CPS assets are externally managed and poorly integrated: Power management systems, BMS platforms, DCIM software, and badge access tools are typically installed and maintained by vendors or facilities teams, not cybersecurity. They often run on proprietary protocols, lack centralized logging, and remain disconnected from broader OT security frameworks. As a result, they fall outside routine monitoring, vulnerability management, and incident response planning.
Operational disruption is an emerging attack vector: While data theft and ransomware remain dominant threats, there is growing concern about attacks that interfere with the physical operations of critical environments. In data centers, that means systems like cooling, power, and environmental control.
A compromised chiller or misconfigured power controller does not just degrade performance, it can trigger a shutdown. Few such incidents have been publicly attributed to cyberattacks, but the exposure is real and often underreported. As CPS systems become more connected and remotely accessible, the risk of targeted disruption – whether intentional or collateral – continues to rise.

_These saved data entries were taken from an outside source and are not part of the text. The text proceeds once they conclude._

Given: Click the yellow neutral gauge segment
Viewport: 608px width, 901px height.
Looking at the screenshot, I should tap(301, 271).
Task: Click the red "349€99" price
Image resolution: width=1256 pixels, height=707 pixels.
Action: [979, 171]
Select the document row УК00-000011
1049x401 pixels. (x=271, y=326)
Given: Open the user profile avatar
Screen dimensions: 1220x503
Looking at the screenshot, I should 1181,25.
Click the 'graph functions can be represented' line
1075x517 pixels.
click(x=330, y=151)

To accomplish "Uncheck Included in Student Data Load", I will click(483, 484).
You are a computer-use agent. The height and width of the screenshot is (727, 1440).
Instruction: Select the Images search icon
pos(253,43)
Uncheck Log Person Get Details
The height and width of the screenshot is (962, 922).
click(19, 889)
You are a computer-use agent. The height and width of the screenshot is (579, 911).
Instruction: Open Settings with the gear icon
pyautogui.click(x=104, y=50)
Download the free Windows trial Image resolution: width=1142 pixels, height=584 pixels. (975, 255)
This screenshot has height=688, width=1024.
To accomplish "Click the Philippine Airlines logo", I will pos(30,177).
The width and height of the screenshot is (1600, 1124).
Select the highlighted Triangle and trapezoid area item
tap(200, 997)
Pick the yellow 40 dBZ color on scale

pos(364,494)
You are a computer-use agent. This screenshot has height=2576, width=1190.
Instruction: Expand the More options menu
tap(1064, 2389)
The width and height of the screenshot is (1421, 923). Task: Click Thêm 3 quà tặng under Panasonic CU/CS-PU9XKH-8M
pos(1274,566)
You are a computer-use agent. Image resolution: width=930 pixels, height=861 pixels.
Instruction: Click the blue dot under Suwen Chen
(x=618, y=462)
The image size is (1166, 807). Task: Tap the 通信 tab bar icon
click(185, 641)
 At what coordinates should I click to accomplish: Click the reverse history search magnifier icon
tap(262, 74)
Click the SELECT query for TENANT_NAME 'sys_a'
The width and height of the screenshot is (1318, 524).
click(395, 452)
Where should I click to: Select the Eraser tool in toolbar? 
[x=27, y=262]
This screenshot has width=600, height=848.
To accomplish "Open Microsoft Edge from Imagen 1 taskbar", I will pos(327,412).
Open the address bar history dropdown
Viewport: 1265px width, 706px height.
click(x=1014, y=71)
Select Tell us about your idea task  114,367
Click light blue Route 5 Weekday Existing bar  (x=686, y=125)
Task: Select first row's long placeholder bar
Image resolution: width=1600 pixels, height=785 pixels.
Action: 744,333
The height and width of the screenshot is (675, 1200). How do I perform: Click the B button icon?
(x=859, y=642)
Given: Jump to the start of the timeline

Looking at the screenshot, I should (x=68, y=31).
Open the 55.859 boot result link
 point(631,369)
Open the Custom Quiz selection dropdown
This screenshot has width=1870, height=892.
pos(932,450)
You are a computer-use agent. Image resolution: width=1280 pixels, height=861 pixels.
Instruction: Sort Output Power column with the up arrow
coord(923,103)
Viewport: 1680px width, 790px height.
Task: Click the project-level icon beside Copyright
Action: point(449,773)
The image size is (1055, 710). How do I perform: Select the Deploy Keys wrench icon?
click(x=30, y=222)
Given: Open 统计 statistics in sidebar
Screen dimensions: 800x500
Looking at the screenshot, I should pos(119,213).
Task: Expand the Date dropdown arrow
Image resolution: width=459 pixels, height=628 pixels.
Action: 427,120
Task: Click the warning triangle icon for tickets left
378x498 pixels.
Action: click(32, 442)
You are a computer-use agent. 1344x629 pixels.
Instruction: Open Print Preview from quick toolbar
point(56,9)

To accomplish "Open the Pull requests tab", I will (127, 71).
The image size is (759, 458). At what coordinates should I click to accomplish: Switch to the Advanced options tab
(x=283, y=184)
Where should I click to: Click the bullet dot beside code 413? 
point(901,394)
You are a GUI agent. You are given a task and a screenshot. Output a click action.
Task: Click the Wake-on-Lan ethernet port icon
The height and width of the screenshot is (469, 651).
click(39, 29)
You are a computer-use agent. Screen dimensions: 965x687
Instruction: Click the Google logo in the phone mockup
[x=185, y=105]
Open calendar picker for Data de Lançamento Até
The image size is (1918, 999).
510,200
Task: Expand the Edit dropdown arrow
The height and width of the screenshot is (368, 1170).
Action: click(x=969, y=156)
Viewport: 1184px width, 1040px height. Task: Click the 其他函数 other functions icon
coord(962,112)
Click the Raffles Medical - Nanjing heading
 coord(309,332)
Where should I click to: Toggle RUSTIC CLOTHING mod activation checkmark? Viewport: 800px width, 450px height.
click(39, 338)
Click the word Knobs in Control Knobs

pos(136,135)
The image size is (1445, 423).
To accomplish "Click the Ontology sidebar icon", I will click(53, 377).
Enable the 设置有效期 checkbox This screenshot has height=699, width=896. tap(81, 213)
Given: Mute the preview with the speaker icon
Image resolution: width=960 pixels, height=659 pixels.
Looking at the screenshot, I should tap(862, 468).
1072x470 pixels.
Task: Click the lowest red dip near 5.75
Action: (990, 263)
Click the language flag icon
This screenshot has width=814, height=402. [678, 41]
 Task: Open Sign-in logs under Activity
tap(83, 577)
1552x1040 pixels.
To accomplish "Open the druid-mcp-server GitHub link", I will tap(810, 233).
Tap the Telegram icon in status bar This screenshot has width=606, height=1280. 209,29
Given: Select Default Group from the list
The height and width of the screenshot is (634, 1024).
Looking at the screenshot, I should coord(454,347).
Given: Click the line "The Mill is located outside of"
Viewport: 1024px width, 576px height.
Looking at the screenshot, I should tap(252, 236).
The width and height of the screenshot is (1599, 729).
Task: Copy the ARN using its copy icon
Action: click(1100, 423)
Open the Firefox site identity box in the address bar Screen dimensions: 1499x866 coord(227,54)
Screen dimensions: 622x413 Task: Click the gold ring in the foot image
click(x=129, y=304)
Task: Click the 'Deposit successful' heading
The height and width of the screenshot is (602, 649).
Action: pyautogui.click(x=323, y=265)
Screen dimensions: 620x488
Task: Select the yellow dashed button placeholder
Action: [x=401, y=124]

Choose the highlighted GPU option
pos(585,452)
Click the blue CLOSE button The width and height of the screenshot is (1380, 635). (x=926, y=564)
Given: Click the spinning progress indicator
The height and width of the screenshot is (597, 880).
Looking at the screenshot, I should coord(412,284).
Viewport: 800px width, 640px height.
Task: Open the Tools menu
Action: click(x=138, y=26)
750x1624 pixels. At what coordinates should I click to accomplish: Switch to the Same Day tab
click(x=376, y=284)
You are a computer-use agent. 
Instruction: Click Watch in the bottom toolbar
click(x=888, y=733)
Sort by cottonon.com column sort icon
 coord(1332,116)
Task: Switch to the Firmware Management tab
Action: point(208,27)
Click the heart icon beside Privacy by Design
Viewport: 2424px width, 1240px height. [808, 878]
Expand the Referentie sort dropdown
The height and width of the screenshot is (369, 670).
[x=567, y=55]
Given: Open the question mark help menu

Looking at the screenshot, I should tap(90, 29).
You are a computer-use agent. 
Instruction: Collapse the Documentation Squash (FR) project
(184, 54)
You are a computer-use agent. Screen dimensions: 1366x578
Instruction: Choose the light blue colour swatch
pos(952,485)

Cyber monitoring tools don’t extend to the physical layer: Most OT cybersecurity tools focus on traffic inspection, controller behavior, or device inventories. But CPS manipulation often happens silently, through misconfigurations, vendor access, or remote software updates. These actions do not violate policy or trigger alerts. And without visibility into the physical layer, the only sign of compromise is operational failure.
Why Level 0 Visibility Matters
This is where process-oriented OT cybersecurity becomes essential. Instead of relying on software logs or controller outputs, Level 0 monitoring captures raw electrical data (e.g., current, voltage, and actuation behavior) directly from the physical layer.
Because it operates independently of the control system, this layer remains unaffected by firmware changes, logic modifications, or insider misuse. If cooling is disrupted or a power routine shifts, the electrical behavior reveals that change – even if the system interface reports business as usual.
Siga’s solution suite, SigaML2 puts this approach into practice. It provides direct visibility into how critical systems are functioning, based on their physical operation – not just what control room software says.
In complex, high-availability environments like data centers, that added layer of visibility isn’t optional. It’s essential.
The bottom line
Cyber-physical vulnerabilities in data centers are not theoretical. They’re increasing, hard to find, and can originate from trusted systems inside the perimeter.
These attacks don’t need malware or firewall breaches. They can manipulate core infrastructure – airflow, power, cooling – by quietly altering how systems function.
Level 0 monitoring breaks that pattern. It focuses on what’s actually happening at the physical layer, rather than relying on data from higher levels of the control system.
In OT environments, the threat is physical. The defense must be as well.